Sentenza Sentenza Cassazione Civile n. 25202 del 28/11/2011

Cassazione civile sez. VI, 28/11/2011, (ud. 29/09/2011, dep. 28/11/2011), n.25202

LA CORTE SUPREMA DI CASSAZIONE

SEZIONE SESTA CIVILE

SOTTOSEZIONE 1

Composta dagli Ill.mi Sigg.ri Magistrati:

Dott. PLENTEDA Donato – Presidente –

Dott. CECCHERINI Aldo – rel. Consigliere –

Dott. PICCININNI Carlo – Consigliere –

Dott. ZANICHELLI Vittorio – Consigliere –

Dott. RAGONESI Vittorio – Consigliere –

ha pronunciato la seguente:

ordinanza

sul ricorso proposto da:

SOCIETA’ OTC DOORS SRL (OMISSIS) in persona del legale

rappresentante, elettivamente domiciliata in ROMA, PIAZZALE CLODIO

12, presso lo studio dell’avvocato AGOSTA GIUSEPPE, che la

rappresenta e difende, giusta procura alle liti in calce al ricorso;

– ricorrente –

contro

CURATELA DEL FALLIMENTO DELLA DITTA RENDA COSTRUZIONI di RENDA

FRANCESCO (OMISSIS) in persona del Curatore, elettivamente

domiciliata in ROMA, CIRCONVALLAZIONE CLODIA 86 – int. 5, presso lo

studio dell’avvocato MARTIRE ROBERTO, che la rappresenta e difende

unitamente all’avvocato BECHI FRANCO, giusta mandato a margine del

controricorso;

– controricorrente –

avverso il decreto n. 34/2010 del TRIBUNALE di PISTOIA del 4.3.2010,

depositato il 05/03/2010;

udita la relazione della causa svolta nella camera di consiglio del

29/09/2011 dal Consigliere Relatore Dott. ALDO CECCHERINI;

E’ presente il Procuratore Generale in persona del Dott. COSTANTINO

FUCCI.

Fatto

PREMESSO IN FATTO

che:

1. – E’ stata depositata la seguente relazione a norma dell’art. 380 bis c.p.c.:

“Con decreto in data 5 marzo 2009 il Tribunale di Pistoia ha respinto l’impugnazione proposta da OCT DOORS s.r.l., a norma DELLA L. Fall., art. 98, avverso il decreto di esecutività dello stato passivo del fallimento della Ditta Renda Costruzioni di Renda Francesco, che aveva respinto la sua domanda di rivendica di beni forniti con riserva di proprietà in forza di contratto di appalto, e in via subordinata d’insinuazione al passivo per un credito di corrispondente valore. Il tribunale ha ritenuto il contratto di appalto, nel quale era contenuta la riserva di proprietà, inopponibile al fallimento perchè privo di data certa anteriore, e l’art. 2710 c.c. inapplicabile nella fattispecie.

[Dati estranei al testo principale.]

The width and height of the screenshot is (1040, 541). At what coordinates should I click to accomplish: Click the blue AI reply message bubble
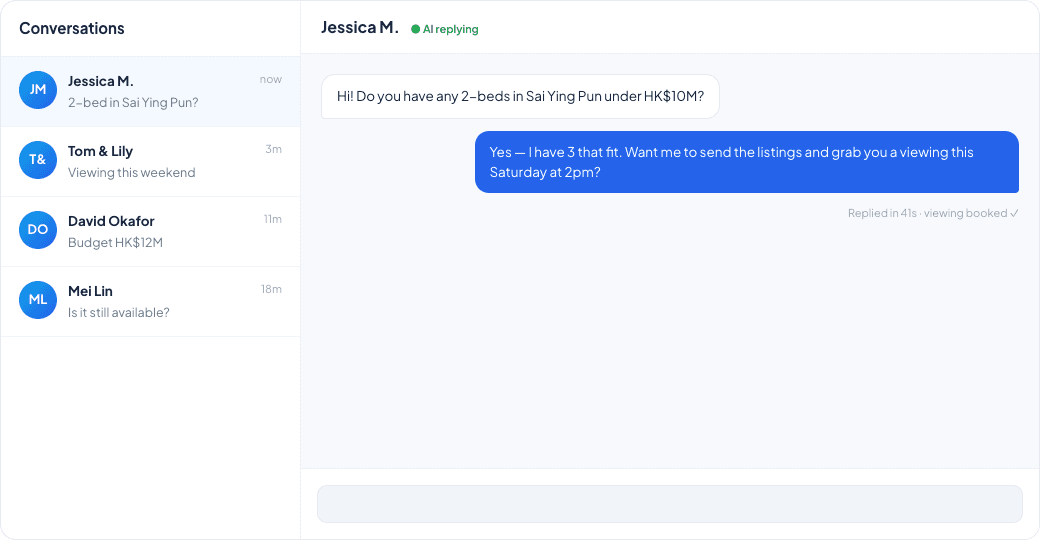pos(747,162)
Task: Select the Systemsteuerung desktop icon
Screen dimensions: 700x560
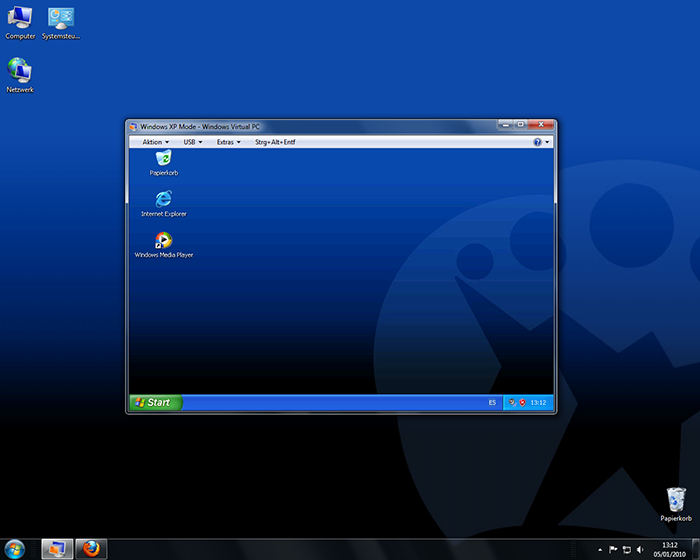Action: [x=62, y=19]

Per la cassazione del decreto ricorre la società creditrice, per due mezzi d’impugnazione. La curatela fallimentare ha depositato controricorso.

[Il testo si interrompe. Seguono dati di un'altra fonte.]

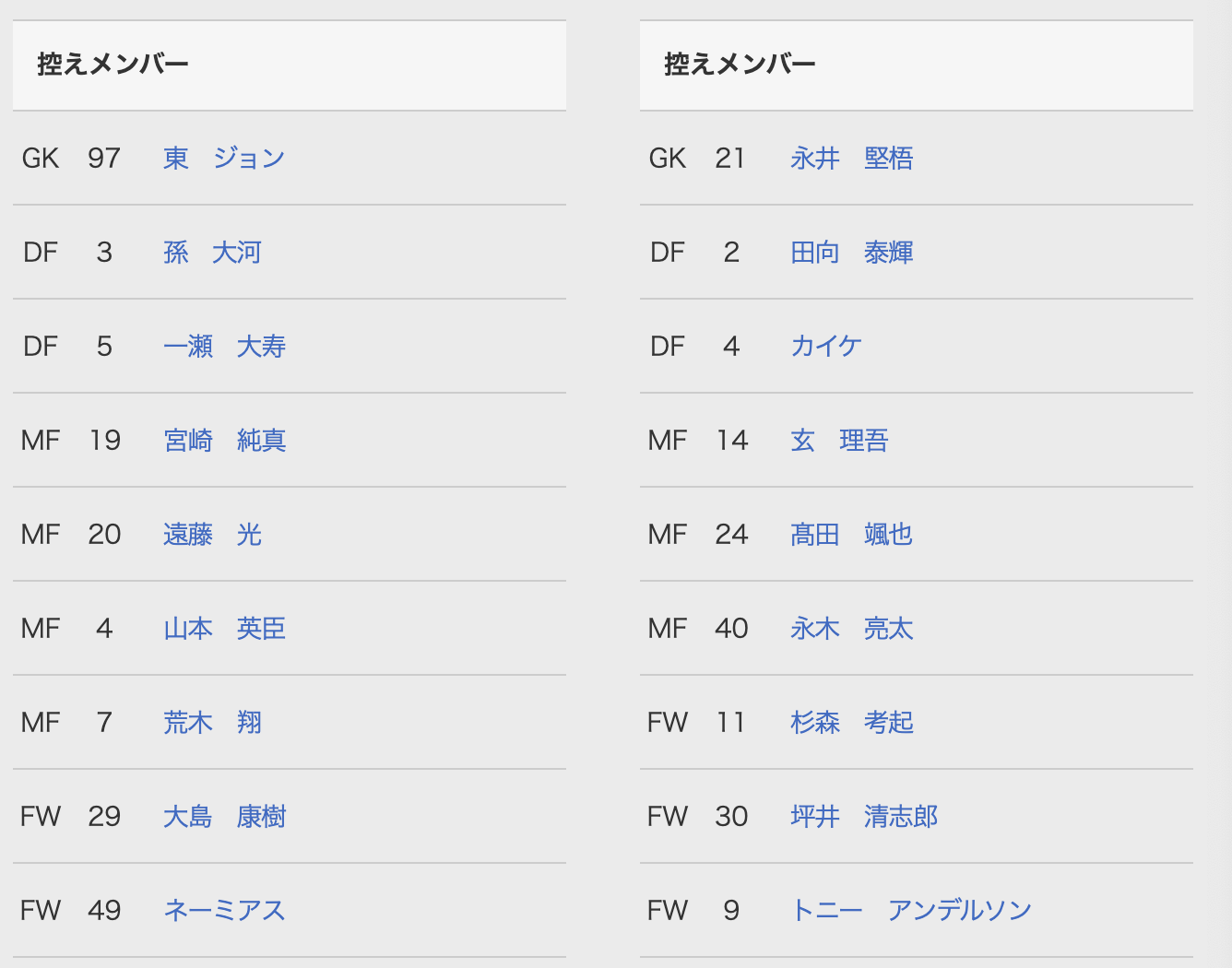Click the 田向 泰輝 link
This screenshot has height=968, width=1232.
tap(851, 253)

Il ricorso può essere deciso in camera di consiglio, se saranno condivise le considerazioni che seguono.

Il primo motivo di ricorso denuncia la violazione degli artt. 2704 e 2710 c.c..

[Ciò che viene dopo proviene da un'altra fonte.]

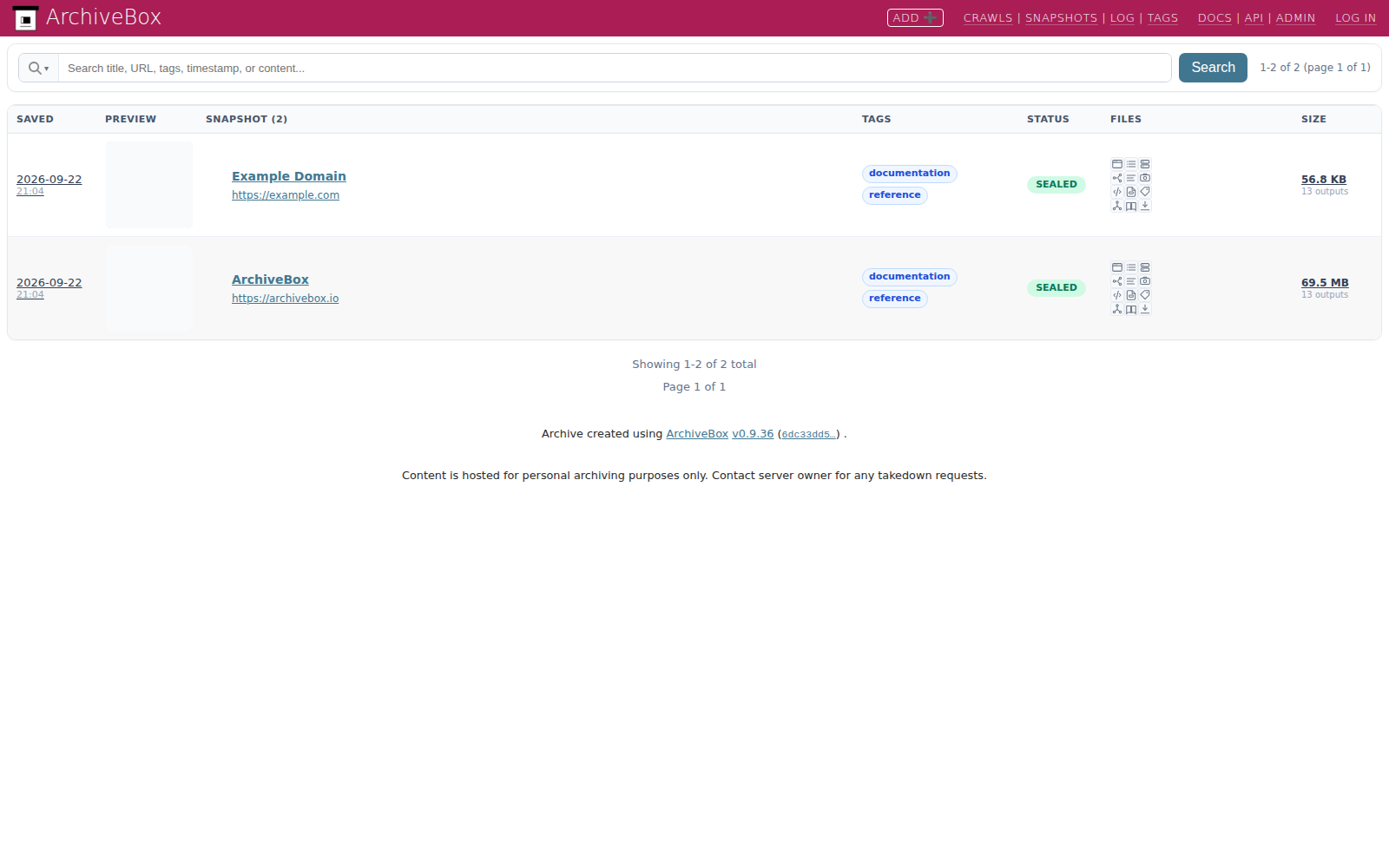Click the ADD plus button
The height and width of the screenshot is (868, 1389).
pyautogui.click(x=915, y=17)
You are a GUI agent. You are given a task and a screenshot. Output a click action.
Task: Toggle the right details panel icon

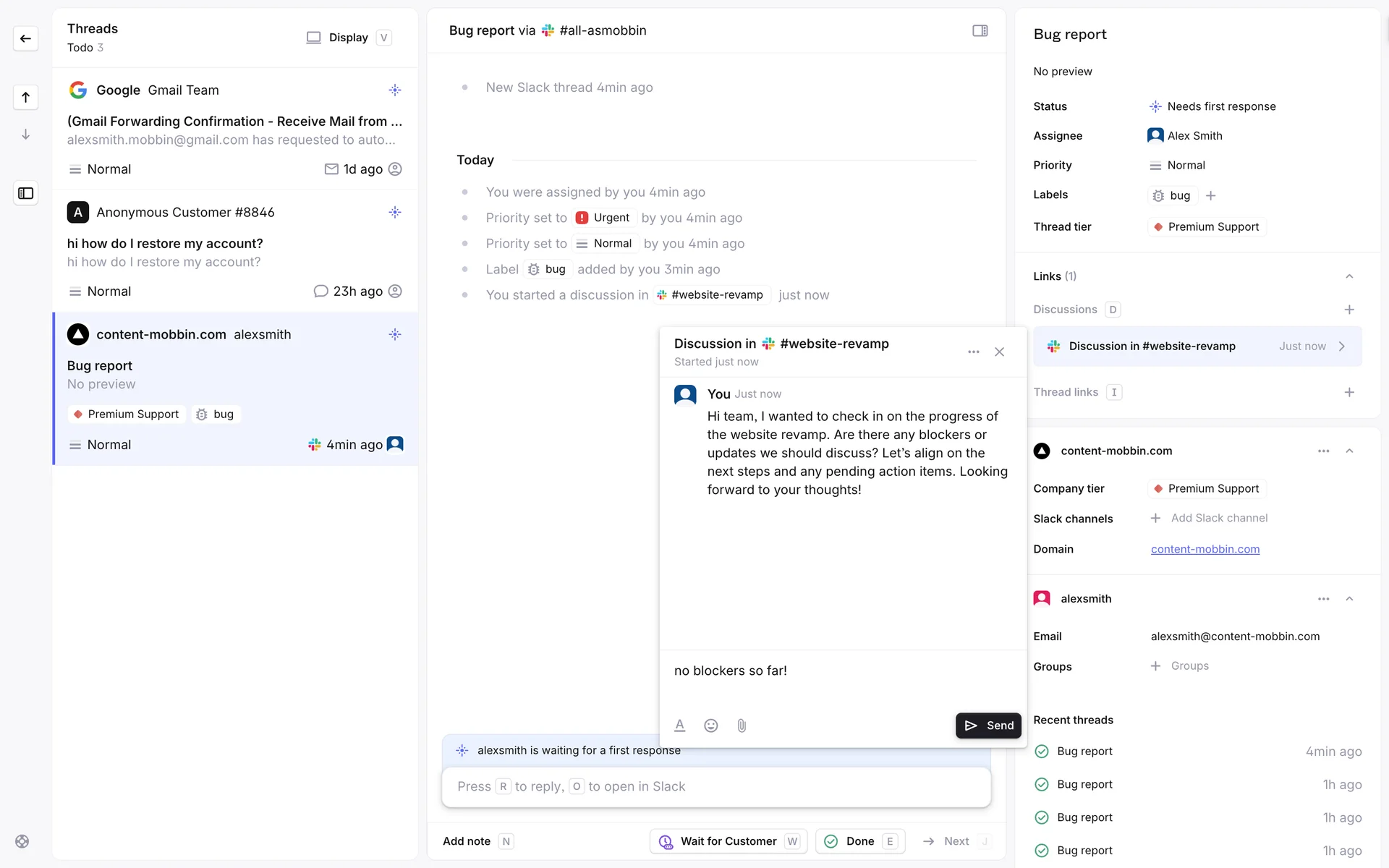click(980, 30)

Il motivo è inammissibile. Nell’esposizione della ricorrente, l’anteriorità dell’appalto – del quale non si riporta l’esatto contenuto – alla dichiarazione di fallimento doveva ritenersi provata da una fattura – della quale neppure si riporta il contenuto – in data 30 novembre 2007, attestata da un estratto autentico notarile della relativa pagina del registro IVA, nonchè da altri documenti (documenti di trasporto e assegno bancario presentato all’incasso e insoluto), per i quali la ragione dell’asserita certezza della data non è precisata. Questi documenti, che nel ricorso non sono indicati specificamente come atti sui quali il ricorso si fonderebbe, a norma dell’art. 366, comma 1, n. 6, non sono stati prodotti a norma dell’art. 369 c.p.c., comma 2, n. 4, non essendo sufficiente a soddisfare la prescrizione di legge la generica produzione del fascicolo di parte nel giudizio di merito (cfr. Cass. Sez. un. 31 ottobre 2007 n. 23019, e 31 ottobre 2007 n. 23019).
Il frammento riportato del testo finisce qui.